Federal Reserve Chairman Ben Bernanke said this week that weak housing is “a powerful headwind to recovery” and that the Fed will do what it can to back the housing recovery. The comments support the most recent round of QE undertaken by the Fed which targets the housing market with monthly purchases of $40B in mortgage-backed securities (MBS). In the week ahead, key October housing indicators will be released such as existing home sales, housing starts, and building permits. The November NAHB housing market index and weekly mortgage applications are also due next week. These data releases are becoming increasingly important as the Fed appears more concerned with the housing market to seek improvement in economic activity and the labor market.

FOMC minutes released this past week also indicate a potential shift in communications as members have discussed the idea of thresholds to replace the calendar approach to forward rate guidance. Furthermore, “a number” of FOMC participants favored more QE after the end of the Maturity Extention Program (aka Operation Twist). The minutes were inconclusive as to whether this view was in the majority, so we will be closely monitoring Fed speeches ahead of the December 12 meeting for more insight. The market impact of additional QE would likely be a weaker US dollar, lower UST yields, and a boost to equities. We note that each subsequent round of balance sheet expansion tends to have a diminishing impact and significant risks exist (i.e. US fiscal cliff, EU debt crisis) that can move markets.

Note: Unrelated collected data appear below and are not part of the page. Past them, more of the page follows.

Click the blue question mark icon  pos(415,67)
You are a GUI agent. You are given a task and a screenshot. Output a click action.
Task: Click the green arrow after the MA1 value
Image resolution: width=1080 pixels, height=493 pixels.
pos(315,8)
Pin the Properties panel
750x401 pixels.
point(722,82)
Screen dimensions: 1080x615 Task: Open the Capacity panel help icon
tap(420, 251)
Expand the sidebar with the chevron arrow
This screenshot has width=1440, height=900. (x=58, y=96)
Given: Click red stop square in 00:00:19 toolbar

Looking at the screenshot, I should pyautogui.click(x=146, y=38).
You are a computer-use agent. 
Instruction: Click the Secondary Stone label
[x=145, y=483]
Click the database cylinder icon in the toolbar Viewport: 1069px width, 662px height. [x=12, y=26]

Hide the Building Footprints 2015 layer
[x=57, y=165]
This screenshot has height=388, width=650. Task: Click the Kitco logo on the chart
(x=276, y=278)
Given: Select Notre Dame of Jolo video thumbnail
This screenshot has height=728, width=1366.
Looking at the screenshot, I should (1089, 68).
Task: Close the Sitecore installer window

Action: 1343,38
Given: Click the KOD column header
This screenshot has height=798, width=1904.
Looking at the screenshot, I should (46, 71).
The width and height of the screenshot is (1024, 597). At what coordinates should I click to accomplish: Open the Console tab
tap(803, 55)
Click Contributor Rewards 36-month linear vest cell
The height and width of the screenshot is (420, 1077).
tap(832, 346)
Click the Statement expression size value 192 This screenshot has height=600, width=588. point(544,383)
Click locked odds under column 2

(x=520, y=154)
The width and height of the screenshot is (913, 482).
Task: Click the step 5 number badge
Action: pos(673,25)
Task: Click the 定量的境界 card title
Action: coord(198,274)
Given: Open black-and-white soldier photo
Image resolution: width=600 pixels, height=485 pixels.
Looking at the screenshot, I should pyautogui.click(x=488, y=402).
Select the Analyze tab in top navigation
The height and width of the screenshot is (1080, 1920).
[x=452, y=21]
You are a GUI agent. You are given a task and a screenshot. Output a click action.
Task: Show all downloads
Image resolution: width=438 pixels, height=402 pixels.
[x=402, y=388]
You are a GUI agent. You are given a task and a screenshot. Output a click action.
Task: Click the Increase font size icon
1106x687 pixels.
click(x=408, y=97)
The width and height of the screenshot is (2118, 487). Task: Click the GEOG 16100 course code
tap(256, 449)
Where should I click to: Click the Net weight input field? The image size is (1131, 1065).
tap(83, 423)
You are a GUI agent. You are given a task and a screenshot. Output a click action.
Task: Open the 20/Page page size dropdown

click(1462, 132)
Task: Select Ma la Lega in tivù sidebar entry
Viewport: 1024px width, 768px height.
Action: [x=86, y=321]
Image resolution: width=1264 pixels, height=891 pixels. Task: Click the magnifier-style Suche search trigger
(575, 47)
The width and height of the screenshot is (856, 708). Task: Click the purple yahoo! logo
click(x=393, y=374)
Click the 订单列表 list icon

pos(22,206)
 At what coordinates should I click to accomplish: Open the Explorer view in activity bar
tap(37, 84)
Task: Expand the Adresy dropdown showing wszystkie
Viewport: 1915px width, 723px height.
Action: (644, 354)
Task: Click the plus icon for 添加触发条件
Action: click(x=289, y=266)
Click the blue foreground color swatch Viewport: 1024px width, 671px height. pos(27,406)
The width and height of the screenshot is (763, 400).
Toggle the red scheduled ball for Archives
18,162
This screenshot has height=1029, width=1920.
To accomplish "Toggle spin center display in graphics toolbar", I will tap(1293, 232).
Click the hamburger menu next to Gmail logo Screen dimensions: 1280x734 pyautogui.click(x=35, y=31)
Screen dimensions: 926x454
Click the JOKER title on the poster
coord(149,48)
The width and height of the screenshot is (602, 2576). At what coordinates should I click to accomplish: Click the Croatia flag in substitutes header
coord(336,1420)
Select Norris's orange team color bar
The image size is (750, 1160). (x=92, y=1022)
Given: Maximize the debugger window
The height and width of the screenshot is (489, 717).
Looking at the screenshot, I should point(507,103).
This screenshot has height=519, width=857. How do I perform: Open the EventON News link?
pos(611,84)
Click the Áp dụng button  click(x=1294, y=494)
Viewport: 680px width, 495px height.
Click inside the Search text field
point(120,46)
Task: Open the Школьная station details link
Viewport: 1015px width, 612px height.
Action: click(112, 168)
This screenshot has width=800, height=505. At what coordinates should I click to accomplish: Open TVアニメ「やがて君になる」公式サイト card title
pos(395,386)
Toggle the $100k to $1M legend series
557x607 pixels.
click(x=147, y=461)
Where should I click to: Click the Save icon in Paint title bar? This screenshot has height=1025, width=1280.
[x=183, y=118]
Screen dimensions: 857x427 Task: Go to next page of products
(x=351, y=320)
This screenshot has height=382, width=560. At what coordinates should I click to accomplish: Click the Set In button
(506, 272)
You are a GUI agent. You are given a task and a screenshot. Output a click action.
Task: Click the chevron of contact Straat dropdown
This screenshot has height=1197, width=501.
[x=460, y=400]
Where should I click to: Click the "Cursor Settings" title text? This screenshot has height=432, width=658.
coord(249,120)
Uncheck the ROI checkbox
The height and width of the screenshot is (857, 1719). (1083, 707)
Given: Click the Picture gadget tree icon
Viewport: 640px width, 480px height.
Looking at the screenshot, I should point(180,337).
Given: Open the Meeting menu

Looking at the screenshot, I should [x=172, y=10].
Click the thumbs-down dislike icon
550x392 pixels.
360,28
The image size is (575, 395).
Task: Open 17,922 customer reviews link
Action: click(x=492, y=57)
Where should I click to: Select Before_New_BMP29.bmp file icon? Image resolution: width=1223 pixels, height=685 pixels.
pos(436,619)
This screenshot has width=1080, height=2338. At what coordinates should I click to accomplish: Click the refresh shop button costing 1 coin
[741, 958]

Fiscal cliff negotiations began in earnest on Friday as President Obama met with key policy makers such as Boehner, Pelosi, McConnell, and Reid. The President said that he expects the beginning of a “fruitful” process. The market response has not been as optimistic as US equities have declined sharply in the aftermath of US elections as uncertainty over fiscal policy weighs on sentiment. Republicans and democrats appear far from reaching a deal at present as reflected by recent comments and general risk aversion. Democrats favor higher taxes for the wealthy, while republicans oppose this in favor of increased spending cuts. Our main scenario is for protracted negotiations, however if headlines suggest the two parties are moving closer to an agreement then sentiment is likely to be given a boost which could see the USD trade softer.

Fed actions seek to improve labor conditions through a housing market recovery

Bank of Japan likely to pause ahead of election

The Bank of Japan (BOJ) will announce policy at the conclusion of a 2-day meeting on Tuesday November 20. With increases to its Asset Purchase Program (APP) in 2 out of the last 3 meetings, we expect the Bank to remain on hold for now before it resumes balance sheet expansion over the coming months. The Bank last announced increases in purchases by about 11 trillion yen at the October 30 meeting and another ¥10T on September 19 (no change was made at the Oct 5 policy meeting). An increase to the APP at next week’s meeting would suggest that the expansion announced just a couple weeks ago was inadequate and could further erode the credibility of the BoJ.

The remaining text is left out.